Doumac Park, near the ravine. Photo by Trudy Duivenvoorden Mitic
The air in the ravine is soft in my lungs, and I breathe in unison with the trees. They make me feel protected but I worry about how much longer they—and more specifically their non-urban brethren—will be safe, this being the era of über commodification of all natural resources and farcical forest management strategy. It’s both galling and appalling that while BC politicians keep jawing tirelessly on the same old cud of insincere management rhetoric, they meanwhile allow the industry to keep sawing away all the old forests. At this rate, there’ll soon be nothing left for them to discuss, except perhaps the unheeded lessons in Dr Seuss’ The Lorax and Joni Mitchell’s Big Yellow Taxi, (both prescient gems from 1971).
The trail I’m on wends down to Revans Creek on the ravine floor. Currently it is burbling with ample spring water, funnelled from the capillaries of its watershed for delivery to the sea. It all fits together so exquisitely and interdependently, these puzzle pieces of Nature that collectively support a fragile balance and complex symbiosis that keeps so many life forms, we included, alive and thriving. There’s so much to learn in this small, four-hectare sanctuary—and in any small section of Nature—that one could spend a lifetime studying here and still not know everything.
Walking in Nature has, for decades, been my own effective remedy for whatever has ailed me. It rouses happiness, gratitude, wonderment and awareness of my own ephemerality in the face of all the incredible beauty and complexity that has been loaned to us for our duration. If there is any bond to be had with a Creator, I feel it most acutely here, in a place of veneration that was created for us rather than by us. Here it is easy to commit to stewardship as our part of the bargain. But take the worship out of this place, to a human built edifice elsewhere, and it becomes much easier to re-interpret the call for stewardship as a permit for dominion over everything. The credo of dominion has destroyed so much.

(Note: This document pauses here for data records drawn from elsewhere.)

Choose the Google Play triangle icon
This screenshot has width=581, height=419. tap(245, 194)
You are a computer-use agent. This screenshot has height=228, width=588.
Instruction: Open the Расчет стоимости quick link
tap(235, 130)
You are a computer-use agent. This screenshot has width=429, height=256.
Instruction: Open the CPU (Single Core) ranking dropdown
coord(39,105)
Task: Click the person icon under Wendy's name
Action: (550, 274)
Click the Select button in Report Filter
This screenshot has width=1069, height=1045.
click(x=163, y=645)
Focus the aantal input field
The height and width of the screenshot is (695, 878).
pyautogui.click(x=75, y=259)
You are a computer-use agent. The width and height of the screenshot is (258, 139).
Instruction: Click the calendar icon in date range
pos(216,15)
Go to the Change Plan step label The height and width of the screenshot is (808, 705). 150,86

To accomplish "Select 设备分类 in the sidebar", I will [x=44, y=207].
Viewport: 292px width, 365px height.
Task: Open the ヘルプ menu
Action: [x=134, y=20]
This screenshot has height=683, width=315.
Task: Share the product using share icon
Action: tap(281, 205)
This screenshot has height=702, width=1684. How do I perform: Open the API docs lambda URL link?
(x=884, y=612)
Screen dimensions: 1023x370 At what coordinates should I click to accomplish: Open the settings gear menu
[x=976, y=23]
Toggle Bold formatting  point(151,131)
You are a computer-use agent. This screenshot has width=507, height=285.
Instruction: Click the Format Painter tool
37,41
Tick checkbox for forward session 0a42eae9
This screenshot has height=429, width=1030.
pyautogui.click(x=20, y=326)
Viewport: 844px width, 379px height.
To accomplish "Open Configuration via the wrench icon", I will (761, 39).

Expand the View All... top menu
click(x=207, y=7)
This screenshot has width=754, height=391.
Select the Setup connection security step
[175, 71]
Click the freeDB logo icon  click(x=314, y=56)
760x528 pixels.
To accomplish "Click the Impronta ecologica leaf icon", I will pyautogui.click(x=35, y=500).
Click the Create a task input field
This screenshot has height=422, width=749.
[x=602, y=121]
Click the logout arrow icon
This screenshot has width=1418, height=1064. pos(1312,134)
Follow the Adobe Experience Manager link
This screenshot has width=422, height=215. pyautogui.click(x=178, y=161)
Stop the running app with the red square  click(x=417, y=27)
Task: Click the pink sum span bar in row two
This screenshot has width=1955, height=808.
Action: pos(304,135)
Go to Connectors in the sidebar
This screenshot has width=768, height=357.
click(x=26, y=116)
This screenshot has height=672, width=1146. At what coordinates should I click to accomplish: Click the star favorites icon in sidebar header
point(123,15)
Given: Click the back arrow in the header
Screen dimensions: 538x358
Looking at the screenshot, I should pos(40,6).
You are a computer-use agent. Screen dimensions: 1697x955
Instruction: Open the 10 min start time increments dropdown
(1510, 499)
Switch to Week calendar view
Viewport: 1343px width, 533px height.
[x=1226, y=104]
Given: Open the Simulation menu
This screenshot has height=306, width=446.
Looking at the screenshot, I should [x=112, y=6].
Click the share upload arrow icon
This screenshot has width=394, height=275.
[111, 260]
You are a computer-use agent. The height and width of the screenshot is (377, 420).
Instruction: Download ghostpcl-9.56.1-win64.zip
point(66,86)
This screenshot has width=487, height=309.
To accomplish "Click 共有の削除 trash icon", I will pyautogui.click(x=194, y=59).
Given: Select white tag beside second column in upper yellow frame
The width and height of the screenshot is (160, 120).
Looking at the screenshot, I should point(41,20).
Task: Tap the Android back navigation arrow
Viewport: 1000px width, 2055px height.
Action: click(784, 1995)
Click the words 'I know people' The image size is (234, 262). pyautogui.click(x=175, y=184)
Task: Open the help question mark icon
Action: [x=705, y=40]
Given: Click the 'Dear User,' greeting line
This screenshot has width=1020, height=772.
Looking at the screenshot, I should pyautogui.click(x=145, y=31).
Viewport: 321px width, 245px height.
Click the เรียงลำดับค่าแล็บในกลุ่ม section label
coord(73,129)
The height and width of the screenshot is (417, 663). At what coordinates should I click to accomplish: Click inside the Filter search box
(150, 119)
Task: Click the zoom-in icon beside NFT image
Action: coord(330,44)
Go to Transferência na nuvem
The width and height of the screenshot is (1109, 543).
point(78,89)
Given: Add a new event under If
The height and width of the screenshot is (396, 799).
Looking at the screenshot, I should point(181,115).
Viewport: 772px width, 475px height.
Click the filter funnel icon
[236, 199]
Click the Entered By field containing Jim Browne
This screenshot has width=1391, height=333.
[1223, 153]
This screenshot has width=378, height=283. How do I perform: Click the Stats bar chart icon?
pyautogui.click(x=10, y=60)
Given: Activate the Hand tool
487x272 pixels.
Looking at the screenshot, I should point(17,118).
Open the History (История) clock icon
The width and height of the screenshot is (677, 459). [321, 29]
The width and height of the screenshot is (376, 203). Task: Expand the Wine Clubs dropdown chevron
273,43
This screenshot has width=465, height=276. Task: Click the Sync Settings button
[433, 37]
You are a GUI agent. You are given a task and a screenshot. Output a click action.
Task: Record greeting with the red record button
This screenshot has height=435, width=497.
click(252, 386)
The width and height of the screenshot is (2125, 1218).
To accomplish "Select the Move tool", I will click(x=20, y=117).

Climate change remains our biggest challenge, and I worry about the times to come. We’ve surely learned lessons from COVID-19, but will we remember them once the light at the end of that tunnel grows stronger? Already we are champing at the bit to gear everything up and start regaining lost time. We can’t wait to fly again—those enticing vacation ads!—and to buy again, because we deserve it, we’ve suffered so much. Never mind the centuries-long concomitant exploitation of Nature that’s now reached a critical point. We’ve never factored that into our cost and are not terribly keen to start doing the math now.
I start back up the hill and pass the centuries-old nurse log near the second landing. I feel reverence for it. I feel it wanting my humility. I feel it wanting to tell me, “If you’re going to be humble in the face of anything, let it be Nature and let it be now.”
Trudy Duivenvoorden Mitic is a writer, grandmother and Master Gardener. Her books include People in Transition and Ernie Coombs: Mr Dressup (both from Fitzhenry & Whiteside).